▸ STUDY TEXT:
++++++++++++++++++++

Model-free inference of direct network interactions from nonlinear collective dynamics

TL;DR

This paper introduces a model-free method to infer direct network interactions from nonlinear collective dynamics, applicable across various regimes without prior system modeling, using a dependency matrix and block-orthogonal regression.

Contribution

It presents a novel, model-independent framework for detecting direct interactions in complex nonlinear systems, including hypernetwork interactions, without requiring a priori system models.

Findings

Works reliably across multiple dynamical regimes

Reveals both pairwise and higher-order interactions

Applicable to chaotic, transient, and steady-state dynamics

Abstract

The topology of interactions in network dynamical systems fundamentally underlies their function. Accelerating technological progress creates massively available data about collective nonlinear dynamics in physical, biological, and technological systems. Detecting direct interaction patterns from those dynamics still constitutes a major open problem. In particular, current nonlinear dynamics approaches mostly require to know a priori a model of the (often high dimensional) system dynamics. Here we develop a model-independent framework for inferring direct interactions solely from recording the nonlinear collective dynamics generated. Introducing an explicit dependency matrix in combination with a block-orthogonal regression algorithm, the approach works reliably across many dynamical regimes, including transient dynamics toward steady states, periodic and non-periodic dynamics, and chaos. Together with its capabilities to reveal network (two point) as well as hypernetwork (e.g., three point) interactions, this framework may thus open up nonlinear dynamics options of inferring direct interaction patterns across systems where no model is known.

++++++++++++++++++++

▸ TASKS FOR THIS EXERCISE:
(1) According to the paper summary, what do current nonlinear dynamics approaches mostly require?
(2) From the paper summary, return the part that opens with the words containing "Model-free inference of" and closes with "and block-orthogonal regression.".
(3) Do the following statements agree with the paper summary? Answer yes or no for each, and quote the words that decide it.
(a) The method needs a model of the system before it can be used.
(b) The approach works when the dynamics are chaotic.
(c) The framework can reveal three point interactions.

▸ EXCERPTED DATA:
++++++++++++++++++++

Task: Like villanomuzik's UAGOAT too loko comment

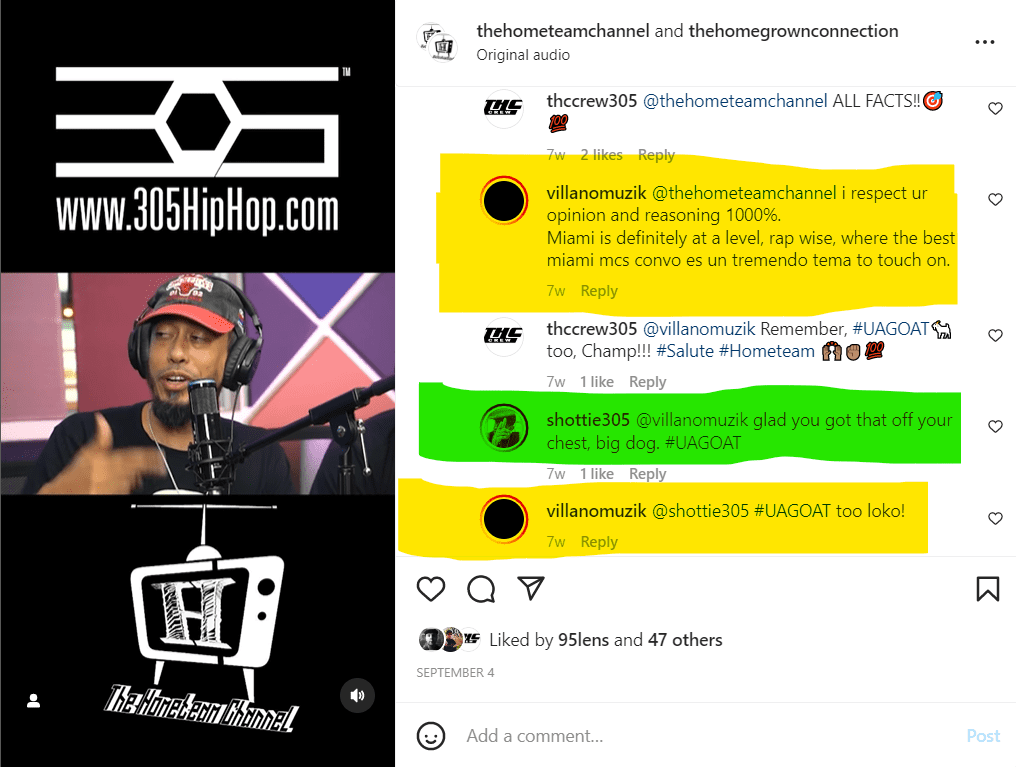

++++++++++++++++++++

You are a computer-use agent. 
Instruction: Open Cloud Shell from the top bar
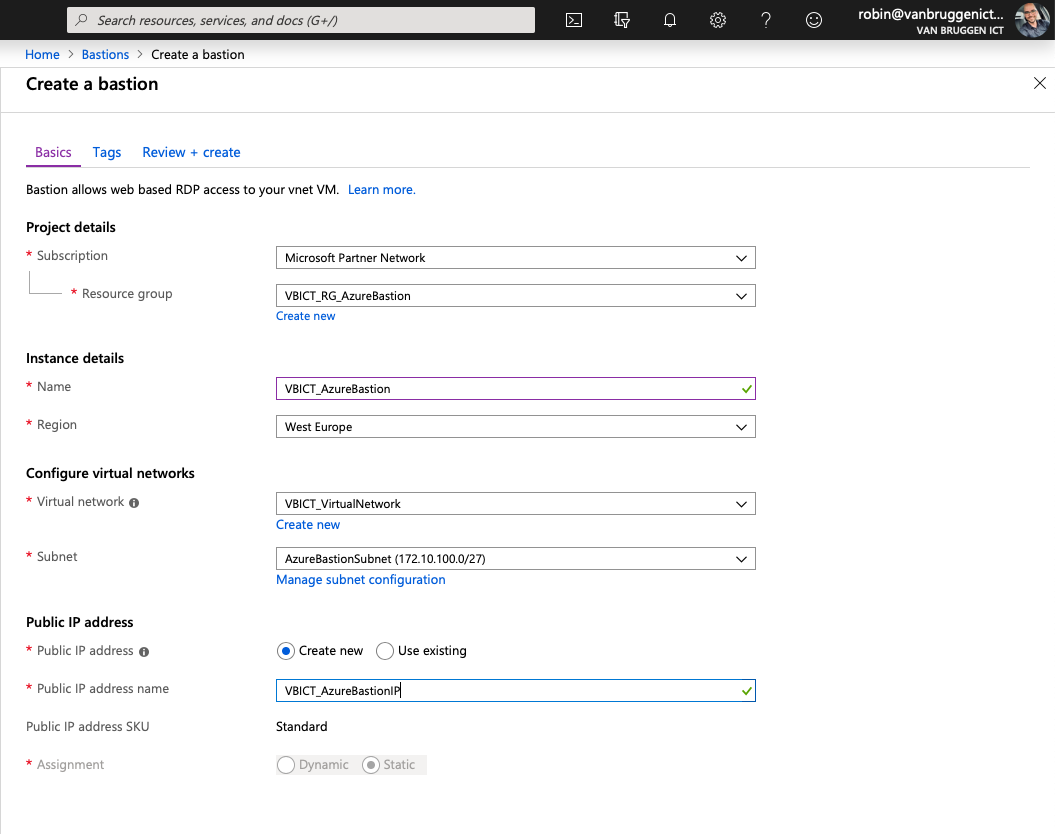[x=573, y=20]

++++++++++++++++++++

▸ YOUR RESPONSES:
(1) They mostly require knowing a priori a model of the (often high dimensional) system dynamics.

(2)
Model-free inference of direct network interactions from nonlinear collective dynamics

TL;DR

This paper introduces a model-free method to infer direct network interactions from nonlinear collective dynamics, applicable across various regimes without prior system modeling, using a dependency matrix and block-orthogonal regression.

(3)
(a) No: "without requiring a priori system models"
(b) Yes: "including transient dynamics toward steady states, periodic and non-periodic dynamics, and chaos"
(c) Yes: "hypernetwork (e.g., three point) interactions"